4.1.3 Network homogeneity

We have observed that there is a transition in community size and strength for both pressure (\(P^* \approx 10^-5\)) and friction (\(\mu ^* \approx 0.1\)), and that this effect appears to be connected to the homogeneity of the force network. To examine this in more detail, we consider the vertical gradient in the community size \(S_c\) and its relationship to the relative importance of horizontal versus vertical forces.

Fig. 11

Vertical distribution of average community size \(\langle S_c \rangle \) at all values of \(\mu \) and P settings, averaged over all 20 simulations. All axis scales are the same. Background colors indicate the slope of the plot: red for negative slope, blue for positive slope, and yellow for uniform community size (color figure online)

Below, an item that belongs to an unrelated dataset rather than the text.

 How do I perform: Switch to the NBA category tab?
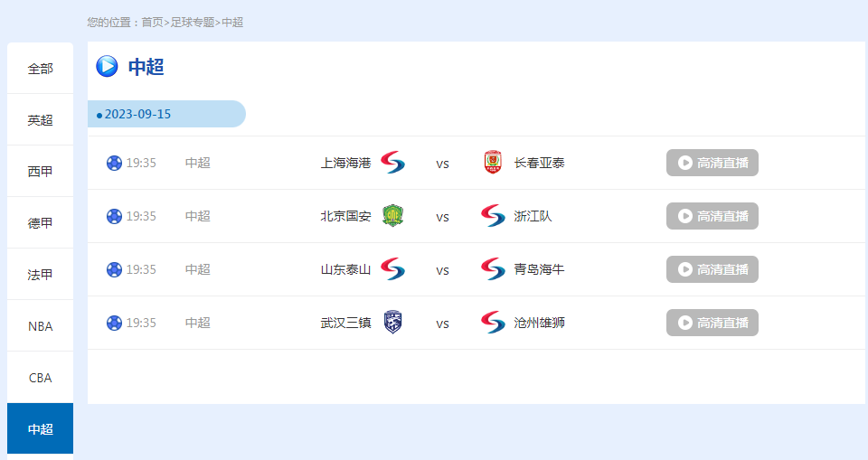click(40, 326)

Figure 11 shows the spatial distribution of average community size \(\langle S_c \rangle \) as a function of the vertical position z within the sample, for each pair of \((\mu ,P)\) parameters. Averages are calculated on the particle-scale: within horizontal slice of thickness d, we average the \(S_c\) of all particles whose centers are within that bin. We observe that the plots fall into three distinct types: negative slope (colored red, largest communities at the bottom), an almost vertical distribution (colored yellow, community size evenly distributed), and positive slope (colored blue, largest communities at the top). As expected from Fig. 6, the corresponding plot for \(\sigma _c\) is very similar (not shown).

Note that the most homogeneous communities approximately correspond to the \(P^*=10^{-5}\) transition visible in Fig. 7, suggesting that spatial gradients are important. For \(\mu > \mu ^*\), the largest pressures used were able to reverse the gradient, moving the largest gradients from the bottom to the top of the packing. Note that these two kinds of gradients distinguish the similar-width distributions at \(P=0\) and \(P=10^{-4}\) in Fig. 9 when \(\mu >\mu ^*\). This non-monotonic dependence of heterogeneity on pressure was unexpected.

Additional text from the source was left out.